Why write about it here, you might ask. Why should we care? Partly because this is an interesting new media model in itself, one that tries to cut out intrusive owners, sponsor influence and all the rest, allowing people to pay for a good thing directly. Partly because I am myself biased. My first job in journalism was at WSC. I want liberal, independent media voices to survive. Sorry!

But mainly because WSC in a state of peril is something that should bother everyone who cares about football. These actually are – apologies, but there you go – the good guys. Without trumpeting its own influence, more often with a raised eyebrow, WSC has tended to be first with so many things.

Not just with that familiar editorial voice, the voice that every publication uses to talk about sport and culture now, to make sport fun and funny. But on the issues too. Pick one and WSC is likely to have been there for some time. Racism in football, for example. WSC was covering this, accepting that racism was also about structure and subtext and what happens in the boardroom, when most were telling themselves it had disappeared.

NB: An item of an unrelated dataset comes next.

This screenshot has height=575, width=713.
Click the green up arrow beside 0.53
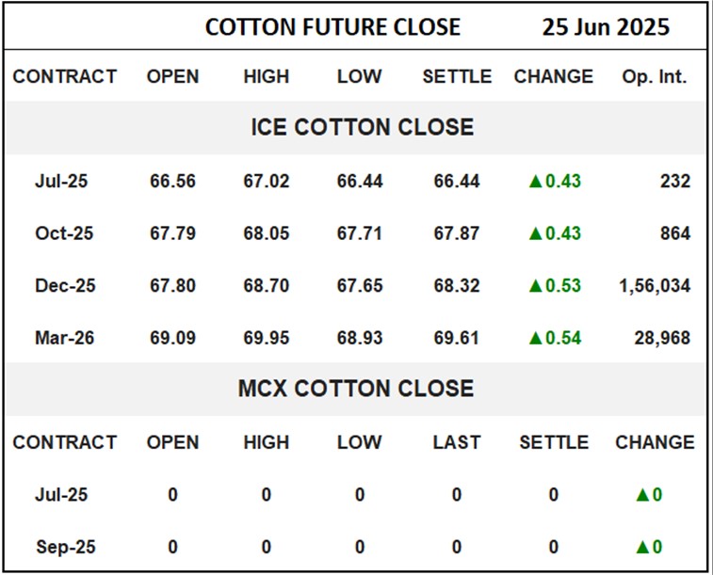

Sport politics? Shortly after Edmundo and Scooby-Doo there was an article from the Caribbean Cup pointing out that a chap called Jack Warner was basically stealing Fifa’s money – a full 12 years before Warner was allowed to have breakfast with Prince William and collapsing under the weight of his own corruption.

There’s another thing now too. One reason for a squeeze on current cash flows is WSC has stopped taking gambling adverts. They just couldn’t keep doing it in good faith while writing about the issues. Gambling companies are the main print advertisers. It is a considerable hit. Still, past evidence suggests we’ll all be doing it before long.

Mainly, though, it is still just a really good magazine. This month’s issue is as varied as ever, garlanded by a report on Bournemouth v Norwich in which Taylor Parkes describes Daniel Farke giving a series of groovy thumbs-ups to his players as looking “like Paul McCartney in a Guy Fawkes mask that somebody’s sat on”.

Support if you can. Take an interest if you can, if only as an act of resistance. The good is gone: the bad is all to come. This is a common theme in recent years. But it doesn’t have to be that way.